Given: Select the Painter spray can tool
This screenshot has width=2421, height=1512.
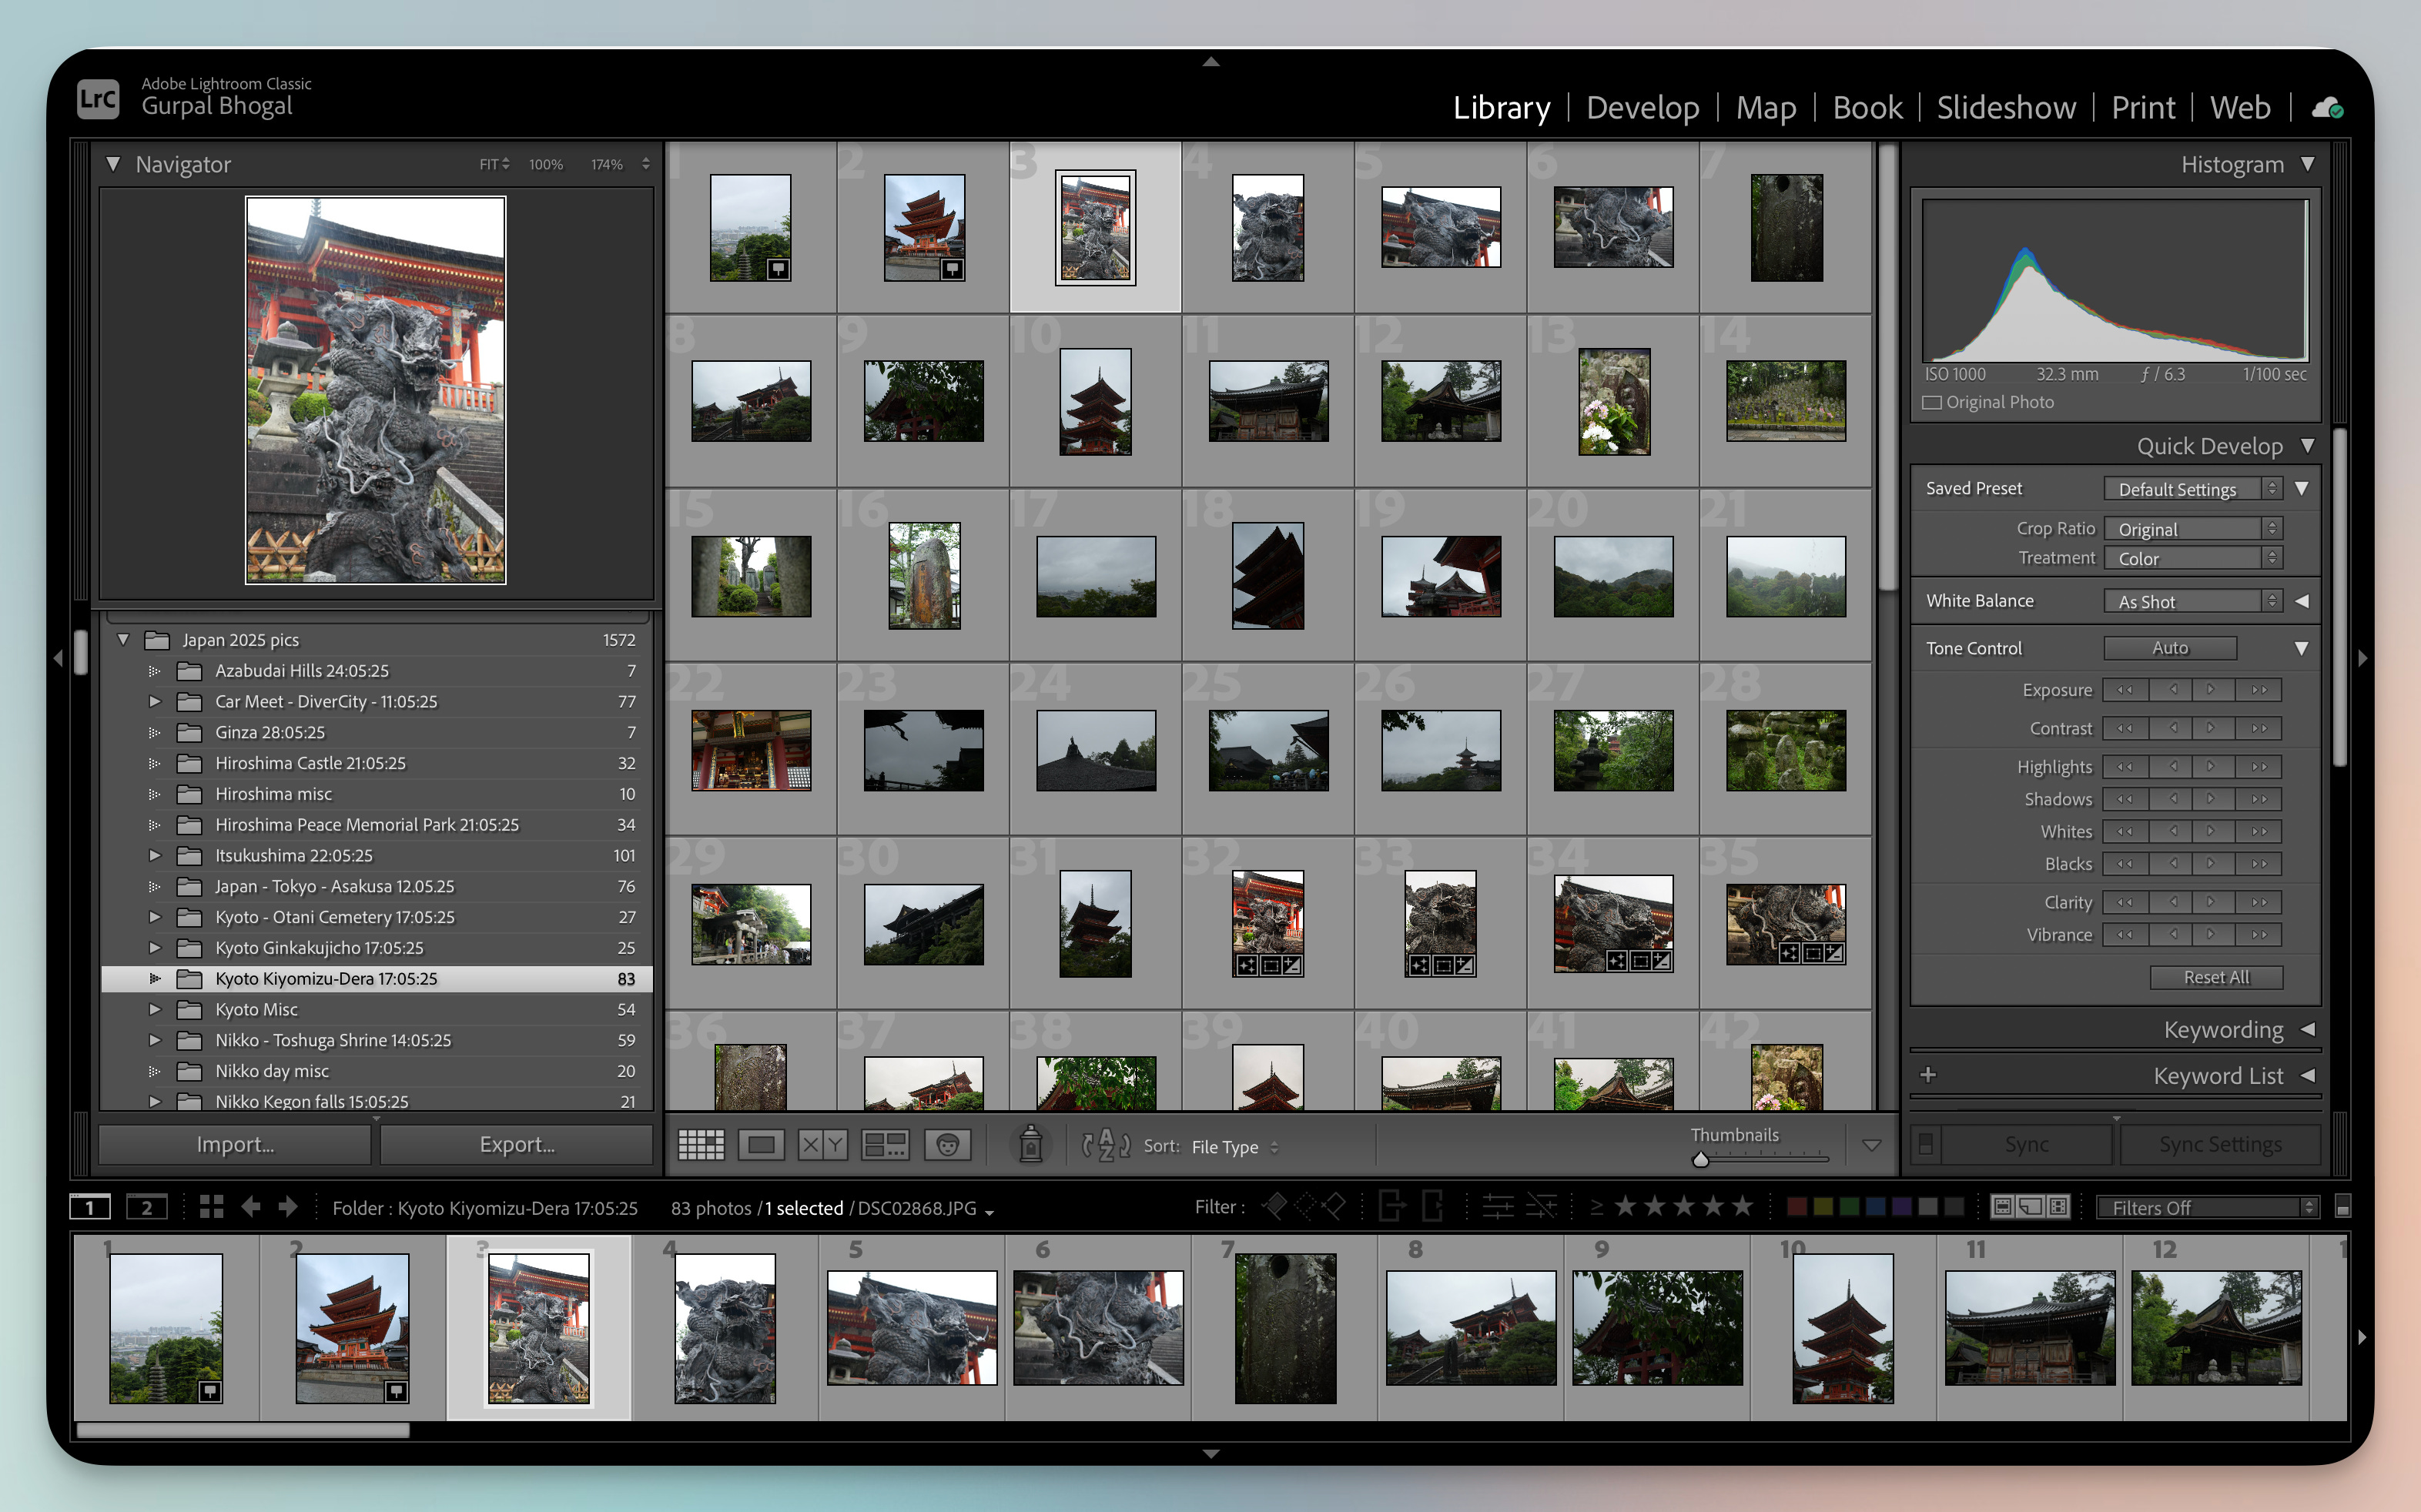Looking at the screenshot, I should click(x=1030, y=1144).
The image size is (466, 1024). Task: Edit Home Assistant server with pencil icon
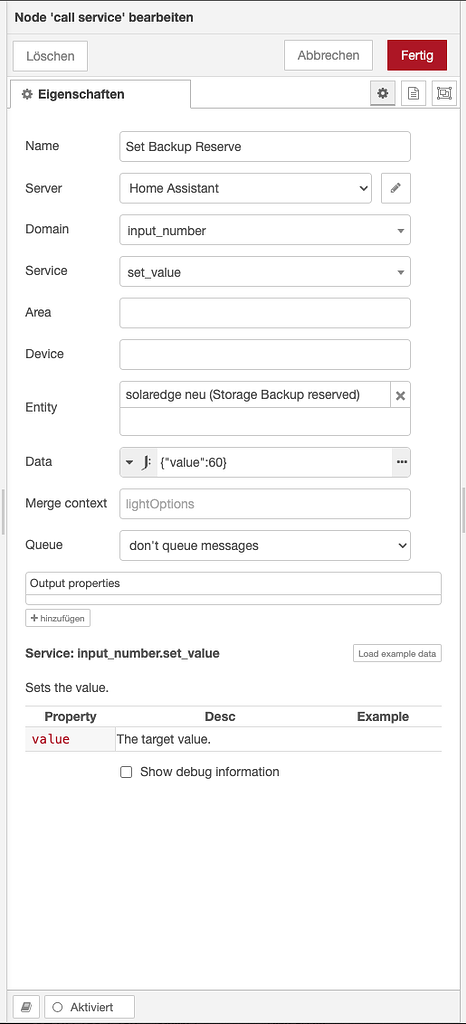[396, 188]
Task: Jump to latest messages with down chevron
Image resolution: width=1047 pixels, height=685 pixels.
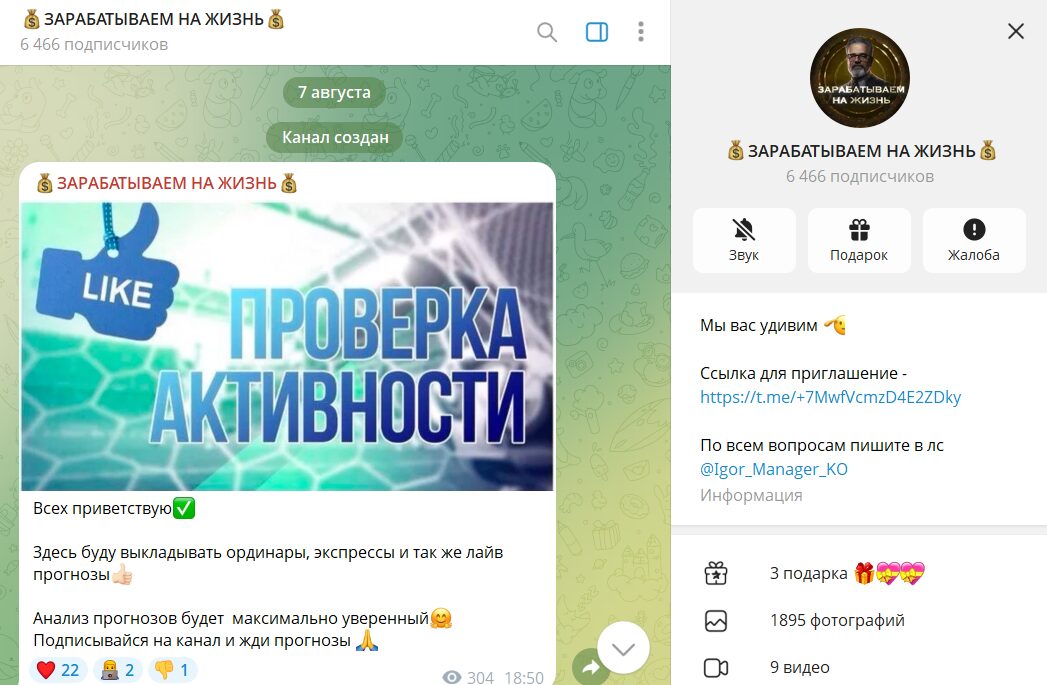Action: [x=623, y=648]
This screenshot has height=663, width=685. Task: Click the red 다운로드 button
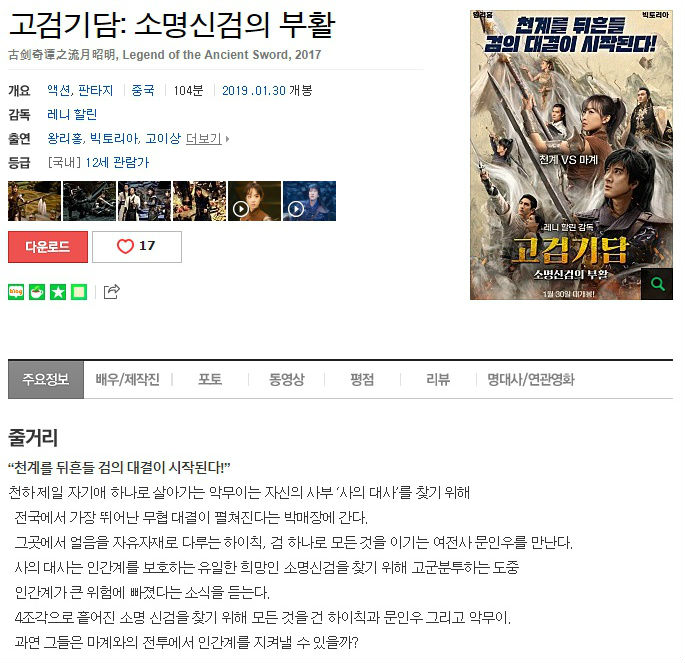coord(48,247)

__________

| What the task asks |
Convert the records into a two-column CSV with the headers request and answer, one row for each record, putting the request text and its answer each in a single quoted field with any line breaks changed to spaces. Leave out the pictures.

| Answer to this task |
request,answer
"Given: Select the Painter spray can tool This screenshot has width=2421, height=1512.","Looking at the screenshot, I should click(x=1030, y=1144)."
"The image size is (466, 1024). Task: Edit Home Assistant server with pencil icon","[396, 188]"
"Task: Jump to latest messages with down chevron Image resolution: width=1047 pixels, height=685 pixels.","Action: [x=623, y=648]"
"This screenshot has height=663, width=685. Task: Click the red 다운로드 button","coord(48,247)"